Katholisch Kapelle aus den Gravel Pit Lunis 3u Ballarat Januav 1854
is von Guérard's rendering of Father Smyth's Catholic church, St Alipius. It shows a large tent, timber-lined with a canvas roof, and beside it the small school hut where Anastasia Hayes was the teacher. Soaring high above the church is a flag. The sepia tones of the sketch don't show the flag's colours, but the graphic is clear: a cross on a solid background. The conventional Christian chaplain's flag is a dark blue flag with a white Latin cross. It is still used today by the chaplain corps in army units around the world. In Ballarat in 1854, Father Smyth would hoist his flag half an hour before mass commenced, to alert his largely Irish Catholic flock to put aside their worldly activities and come together in ritual communion. The flag was taken down when mass commenced.
39

Eliza Darcy was a member of that congregation, as was Patrick Howard. They would marry at St Alipius in August 1855. Eliza and Patrick's twelfth and last child, Alicia, born in 1879, would later tell her granddaughter, Ella Hancock, that it was Patrick who designed the Eureka Flag and that Eliza helped to sew it. Did Patrick Howard, a member of the Ballarat Reform League and a proud Irishman, look up at the mass flag, then cast his gaze further to the sky above—to a constellation that united not only his offended Catholic brethren but the whole aggrieved digging community? Did he simply affix the stars of the Crux Australis to the Latin cross?
40

Then there is the question of who really did craft the flag, and how.
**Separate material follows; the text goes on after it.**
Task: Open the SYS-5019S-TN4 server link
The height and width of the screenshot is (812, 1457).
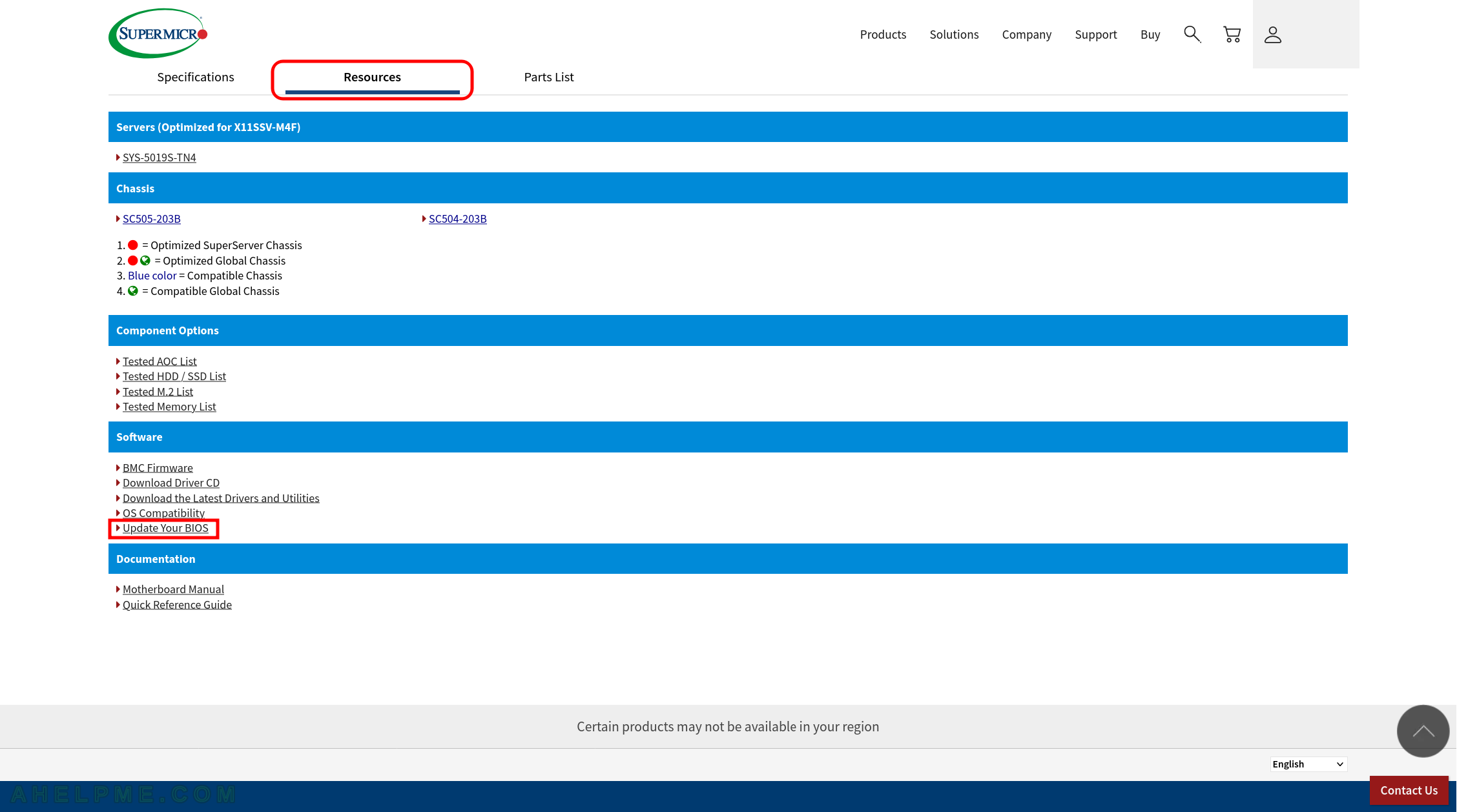Action: 159,157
As the press pre-emptively observed, the diggers' flag was a monster. Kristin Phillips, the Eureka Flag's most recent conservator (and the one with the highest level of professional qualification), has argued that it was the construction of the flag that dictated its size. She believes that the seamstresses were not working to a plan; rather the size of the available fabric determined its dimensions. For it was not bunting but ordinary ‘clothing fabric bought off the roll' and cut ‘economically' that was used to make the flag: a full piece width, selvedge to selvedge, used in the centre with a half width affixed to the top and the bottom.
41
A dark blue ground of plain-weave cotton warp and wool weft. A cream cross of twill-weave cotton warp and wool weft. And five cream-coloured, one hundred per cent wool stars.

Phillips disavows the popular theory that the stars were made out of women's petticoats. Nineteenth-century petticoats, she assures us, were rarely made of wool. Furthermore, the stars are cut from clean pieces of fabric, without visible seams; grain changes in the stars suggest they were cut, ‘economically' again, from a single piece of fabric. From a technical point of view, Phillips finds it implausible that such large stars could be taken from a single petticoat. It's a myth that might have added a touch of sexual allure to the Eureka story, but not one that the material evidence bears out.

Yet size does matter. Where to construct surreptitiously a huge rebel flag on a camping ground like the diggings? There were few places in which a four-metre roll of fabric could be unfurled on the ground, with room around it for a team of seamstresses. The Adelphi Theatre would have been big enough, but Sarah Hanmer was sheltering the activities of the American community, not the Irish. Was the flag sewn in the Catholic church where Anastasia Hayes, the doyenne of the Catholic community, was employed? It was certainly one of the few tents large enough to lay out such an expanse of fabric. And it was already common knowledge that the Irish were making themselves a protest flag.